I am supposed to be doing group therapy sometime in the fall. With people like us and other people with similar social problems. I'll tell ya how it goes.


----------



## Whitney (Oct 2, 2008)

Never done it, but I think it would be great exposure. But only if everyone in there was diagnosed with SAD or AvPD, not just some kind of general group or something. I don't know of any in my area or I would consider it.


----------



## coldsorehighlighter (Jun 2, 2010)

My therapist wanted me to try this but I kept refusing. I can't recall now if it was just for people with SAD or any kind of anxiety disorder. I should have went, I think it could be helpful, but like anything, you have to be in the right frame of mind, ready to commit to changing your lifestyle.


----------



## ~Jessie~ (Jan 22, 2007)

I tried it a couple years ago, epic fail. SA is too severe for it, waiting for one-on-one therapy now. They said it was a CBT group for people like us but it really was a mix of anxiety disorders. Small group, all females, it was nice except everyone was way older than me. I was the only young one there so... I pulled myself out of group therapy. The doctor was going to anyway since I missed 3 sessions.

You definetely need to be in the right frame of mind. I would like to try it again, just not anytime soon.


----------



## Whitney (Oct 2, 2008)

~Jessie~ said:


> I tried it a couple years ago, epic fail. SA is too severe for it, waiting for one-on-one therapy now.


Yeah I've heard it should only be done _after_ you've made enough progress in one-on-one therapy. Otherwise it is likely to fail.


----------



## ~Jessie~ (Jan 22, 2007)

Yea, I went through the diagnosis phase and they figured I'd benefit from the group therapy, and though I agreed to take that step in joining it. I wasn't fully ready to go ahead with it. The only reason why they recommended it was because there is a very long waiting list for one-on-one therapy.
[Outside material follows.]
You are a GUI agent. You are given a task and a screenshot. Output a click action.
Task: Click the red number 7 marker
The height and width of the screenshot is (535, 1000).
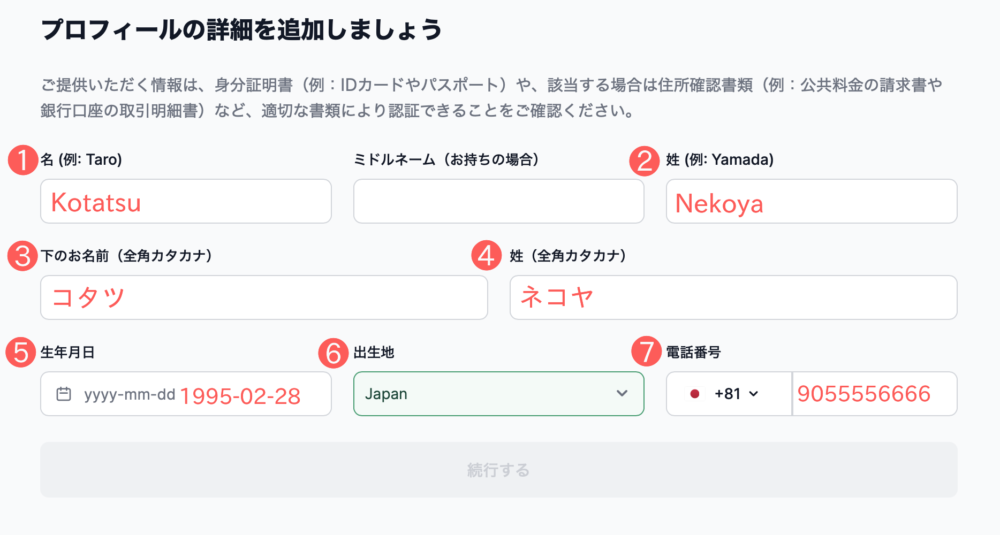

I heard good things about the whole thing already, I just am not quite "there" yet.. 

Everyone in the group had mild to moderate SA, I was the only severe one. And even if I managed to get through that, they said if you feel you need more time than just join another set of sessions. There was one for every season. I'd probably be hopping to over 50 of those if I did. But I do plan to make it a final step in overcoming SA. To do group therapy with no major issues. I actually experience my SA symptoms very strongly in there that when I came back home, I just wanted to nap to regain my energy lol.


----------



## kosherpiggy (Apr 7, 2010)

I'm currently in it. I started doing it when I was about 13. I stopped doing it because of insurance crap. I went back to it when I was 17 and it's the same therapist.


----------



## candrnow (Jun 15, 2010)

I'm doing 14-week group therapy in a couple of weeks. I'm nervous of course, but excited as well to finally tackle SA head on.


----------



## jk3456 (Jun 23, 2010)

my therapist and I didn't go in to much detail about it. But, I guess there will be people there who have other problems that affect their social skills. But, she said lots of people who have SA go to see her. This is just at the University of Kansas too.


----------



## jk3456 (Jun 23, 2010)

~Jessie~ said:


> I actually experience my SA symptoms very strongly in there that when I came back home, I just wanted to nap to regain my energy lol.
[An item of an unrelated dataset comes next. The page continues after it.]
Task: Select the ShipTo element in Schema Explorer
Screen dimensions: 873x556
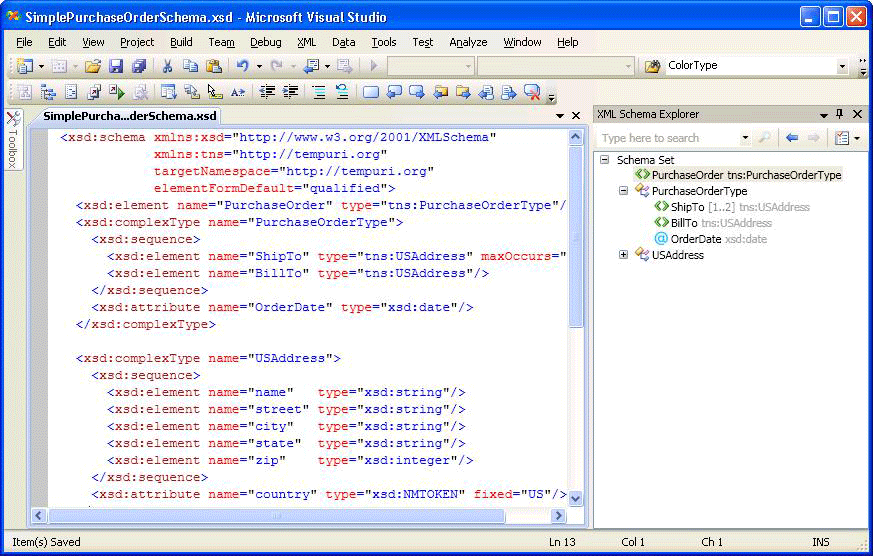Action: click(687, 207)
Ugh! I feel like that all the time.


----------



## BetaBoy90 (Jan 5, 2010)

Hey Pita I've been through 4 sessions of it through my hospital and I'd definitely recommend it. If you feel uncomfortable at the beginning you can just sit and watch others interact, as you keep going you get accustomed to all the others and at least first me I've started to open up with them.
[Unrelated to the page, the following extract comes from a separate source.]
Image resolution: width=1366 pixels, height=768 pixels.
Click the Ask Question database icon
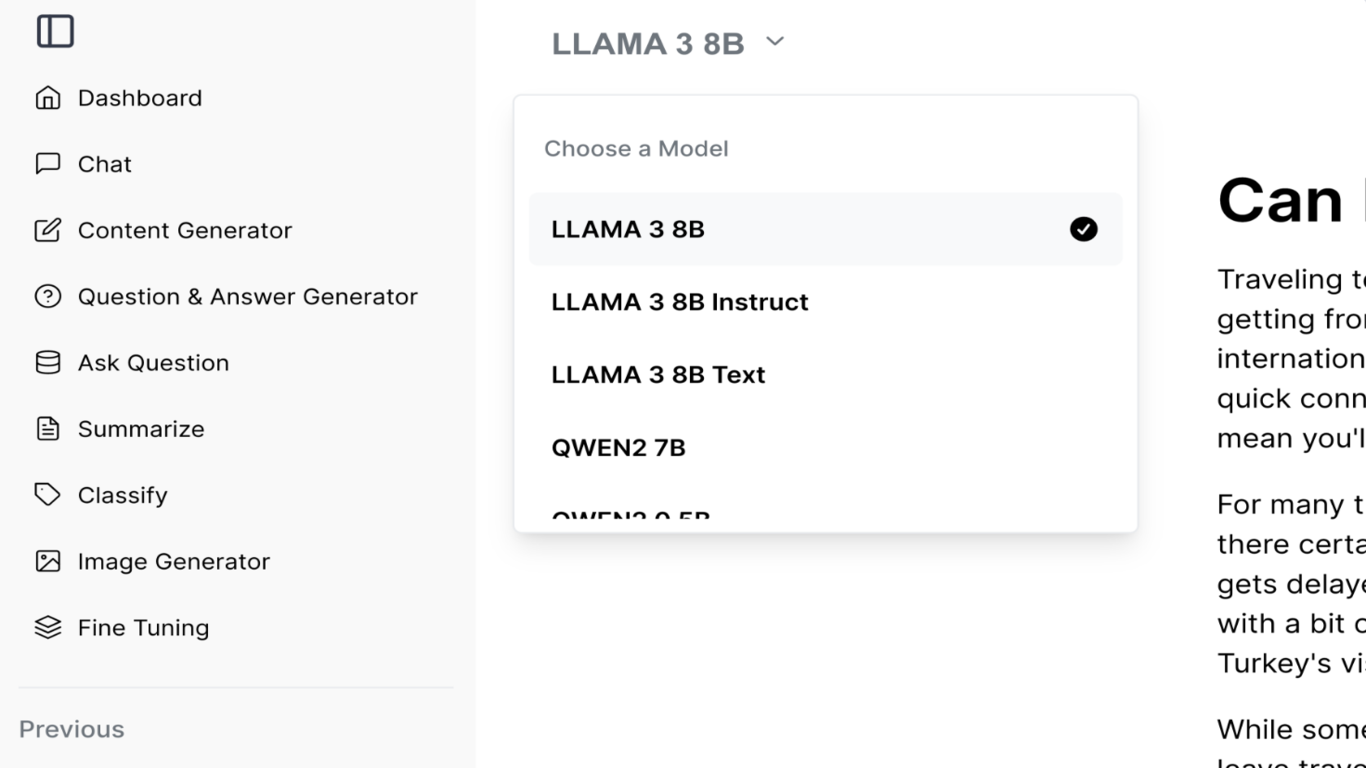coord(48,363)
It's a great way to meet different people and share things with them, while also learning alot about others as well.


----------



## engima (Feb 3, 2009)

Yes, and its helpful if you can manage through it. I noticed quite a few people left after the first few sessions.


----------



## Eia Au (Jul 13, 2010)

I chose to go to group therapy on my own to improve my social skills, but at the time I didn't know I had SA, so I did not know what to look for in a group. There were a few people in the group struggling with low self esteem and self doubt/pity, depression, etc. that I related to and felt comfortable with but the others I never did warm up to. I was also the youngest group member and the least successful career wise which also added to my discomfort. The lady that hosted the group had training as a social worker not a psychologist and really emphasized identifying and staying with uncomfortable feelings which was a new idea to me. I do think overall it was a good experience, however I think if I were to pursue group therapy again I would try to find a group that was a better fit.


----------



## spirowilliam (Jul 23, 2010)

Group therapy is useful treatment. It is one type of the discussion or to share a knowledge each other. It is helpful for the better result. It manage the different session for the treatment solution.


----------



## droen (Jul 27, 2010)

I'm doing group therapy at the clinic I'm attending. It's actually pretty nice. The group leader is really nice and good at what she does and the vibe in the session are usually uplifting. A couple of things that kinda of make me feel uneasy though.

The other group members are a good 15+ years older than I am (23). Most of them have children around my age. Also their problems and worries and so much different than my own. For example, I'm worried about a woman not calling me back. These people are trying to cope with the death of their children, or some serious trauma like being robbed at gun point. It makes it hard to relate with them and makes me feel and look really whiny.

Despite that, its still a pretty positive experience although lately the sessions have become a place for the folks there to share their grief over they're particular trauma instead of learning to cope with our anxiety. As long as this doesn't become a the normal routine, I'll keep going. When we're actually talking about anxiety and how to cope with it, it's really good and uplifting.


----------